On June 4, 2025, at the Token Nation Conference in São Paulo, Henrique Videira, an executive of the Central Bank of Brazil, stated that the bank plans to utilize transaction data from its central bank digital currency (CBDC) infrastructure, known as DREX, as a direct input for setting the country’s interest rate benchmark. Here are the details:
Data Collection and Aggregation: Each payment and asset transfer recorded on DREX’s distributed ledger generates a time – stamped, structured entry. By aggregating these entries at the group level, the central bank aims to measure consumption shifts, liquidity pockets, and sector performance in near – real time.
Data Application in Policy – making: Staff economists will incorporate these metrics into existing output gap and credit supply models before each meeting of the Monetary Policy Committee. This enables the central bank to have a more timely understanding of economic activities than relying solely on tax receipts or bank statements. When output falls below potential or liquidity tightens, the bank can consider a rate cut earlier than usual. Conversely, when spending is robust, relevant data can support a quicker decision to raise rates.

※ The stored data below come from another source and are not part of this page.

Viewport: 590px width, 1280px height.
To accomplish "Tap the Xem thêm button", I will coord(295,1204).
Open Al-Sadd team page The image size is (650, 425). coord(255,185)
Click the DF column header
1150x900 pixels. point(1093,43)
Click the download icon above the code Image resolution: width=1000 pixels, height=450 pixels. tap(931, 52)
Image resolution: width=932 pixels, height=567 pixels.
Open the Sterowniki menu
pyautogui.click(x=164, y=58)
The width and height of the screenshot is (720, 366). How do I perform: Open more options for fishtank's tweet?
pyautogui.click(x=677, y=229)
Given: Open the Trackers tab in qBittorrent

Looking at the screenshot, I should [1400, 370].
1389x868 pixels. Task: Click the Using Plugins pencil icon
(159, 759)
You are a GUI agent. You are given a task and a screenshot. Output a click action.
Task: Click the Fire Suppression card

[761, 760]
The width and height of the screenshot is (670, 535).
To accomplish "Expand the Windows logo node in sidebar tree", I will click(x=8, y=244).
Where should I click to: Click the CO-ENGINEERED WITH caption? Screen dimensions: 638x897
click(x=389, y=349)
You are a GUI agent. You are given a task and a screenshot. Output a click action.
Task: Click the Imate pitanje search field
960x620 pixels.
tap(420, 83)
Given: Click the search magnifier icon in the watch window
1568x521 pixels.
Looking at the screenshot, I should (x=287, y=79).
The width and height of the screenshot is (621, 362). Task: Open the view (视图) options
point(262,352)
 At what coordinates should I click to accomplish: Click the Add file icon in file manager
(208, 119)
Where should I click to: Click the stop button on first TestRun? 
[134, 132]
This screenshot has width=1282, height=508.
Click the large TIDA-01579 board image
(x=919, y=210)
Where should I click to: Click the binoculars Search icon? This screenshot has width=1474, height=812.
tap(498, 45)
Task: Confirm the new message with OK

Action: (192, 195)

Data Privacy Protection: DREX stores only hashed personal identifiers, preventing individual tracing. Anonymized DREX data passes through internal filters, merges with wholesale settlement flow on the same ledger, and is presented on policy dashboards that track spending by merchant category, collateral movements, and regional trade volumes.
Credit Access Channel: The central bank also plans to establish a credit access channel. Borrowers with limited banking history can authorize lenders to review their DREX cash flow records, providing auditable proof of income without the need for pay stubs. The central bank intends to publish a consultation paper on this model in 2025.
In addition, the central bank hopes that universities, startups, and public institutions will build analytics layers on DREX to further tap into the value of CBDC data. For example, the agricultural agency Embrapa and public health institutes can query anonymized datasets to improve crop yield forecasts or disease spread simulations.